A bit of a noob question but I'm currently learning how to price options using formulas such as binomial, black scholes, monte carlo etc. My understanding is that these are all methods used to price options to sell. However, if I'm more interesting in only buying/trading call options for the time being, are these formulas relevant?

    I mean, I try to calculate them using either historical volatility or Implied volatility but it's more or less the market price when buying calls. I'm a bit confused.

    I'm currently only using a paper trading account and trying to gain some experience.

    Is Binomial pricing for buying Calls useful?
    byu/stepchildzx inoptions



    Posted by stepchildzx

    7 Comments

    1. Front_Expression_892 on

      Have you done any backtesting, or at least used Google Scholar to look for relevant research?

    2. Very interesting , but outside of a college course, or creating a Video for tastylive what is the purpose ? Also the price of an option is what it trades for, the model can give a price, it is neither for buying or selling just the price using whatever volatility you input.
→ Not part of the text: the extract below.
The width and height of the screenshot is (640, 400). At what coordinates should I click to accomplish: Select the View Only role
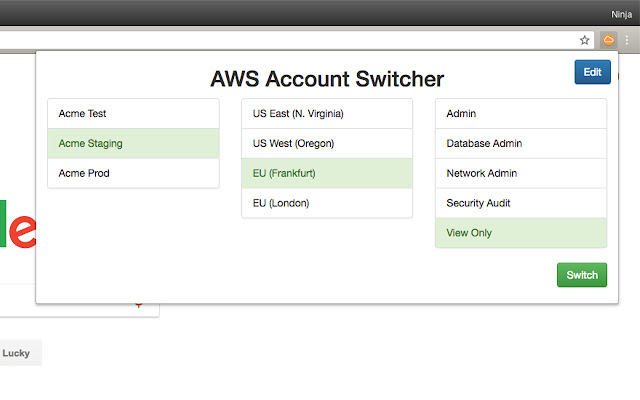[x=521, y=233]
Of course you could put in the trade price and that would give you the volatility for that strike.

      Here is an oldie but goodie from Tasty.

      Tom Preston http://ontt.tv/2vTPn6m

    3. JimmyMeatJames on

      I would say no the pricing of options is all pretty well known ie. there aren’t any variables your going to enter into the model to find discrepancies the only variable really worth computing is implied volatility which you can calculate to see whether or not the options are overpriced in regard to the volatility that it is priced with. For instance I would look at historical volatility make a judgement call as to whether or not i think it will go up or down considering volatility is usually mean regressing and i will calculate what I believe to be the IV and what the market believes is the IV that is where you will find the best theoretical edge in my humble opinion. And if you are looking into black scholes model I’m sure you know how to calculate volatility.

    4. JimmyMeatJames on

      I would absolutely however, look into if you don’t already use one a program like OptionStrat or marketchameleon for pricing options and visualizing strategies very useful.

    5. 20Delta_Puts on

      Don’t waste your time. The only metric that matters is implied volatility.
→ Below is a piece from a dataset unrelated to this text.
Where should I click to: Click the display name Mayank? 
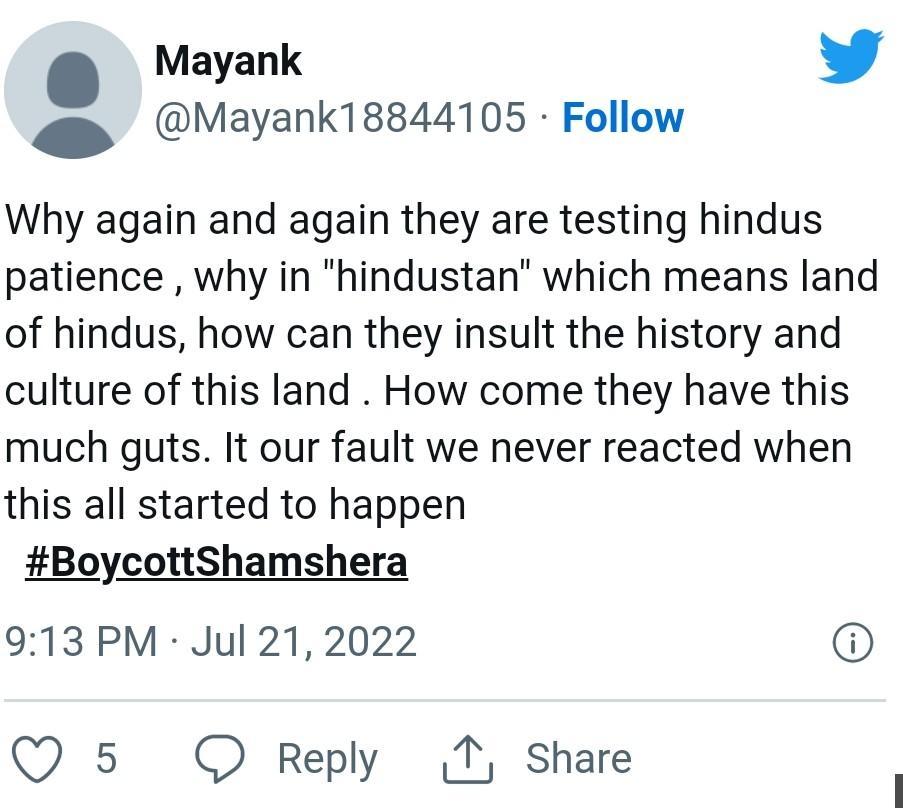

    6. In a practical sense, zero.

      Think of it this way – the only unknown in an options price is the volatility. Liquidity providers (market makers) along with other institutional entities allocate tremendous resources to forecasting volatility as effectively as possible. All of those market participants then engage in price discovery which yields the prices we see on a day to day. This is where implied volatility comes from (we can IMPLY the market’s forecast of volatility using the black scholes merton model, which is just a differential equation)

      Unless you have reason to believe you can effectively forecast volatility more effectively than teams of PhDs whose sole job it is to do so, the pricing models do not matter.

      However, from an educational and familiarity standpoint, they’re incredible useful. I’ve built binomial tree, BSM, etc pricing tools simply to learn. I even maintain my own volatility forecast model that I continue to expand simply to be closer to the information and learn. Yet, a trader can go a lifetime simply using implied volatility and be completely fine.

    7. It may be interesting to learn but I wouldn’t say it’s of any use for trading. If you are asking this because you are trying to find the theoretical price of an option to see if it’s over or under valued, you also have to consider what you are plugging in for volatility. Market makers have way way more complex models to create a vol surface than you can find online.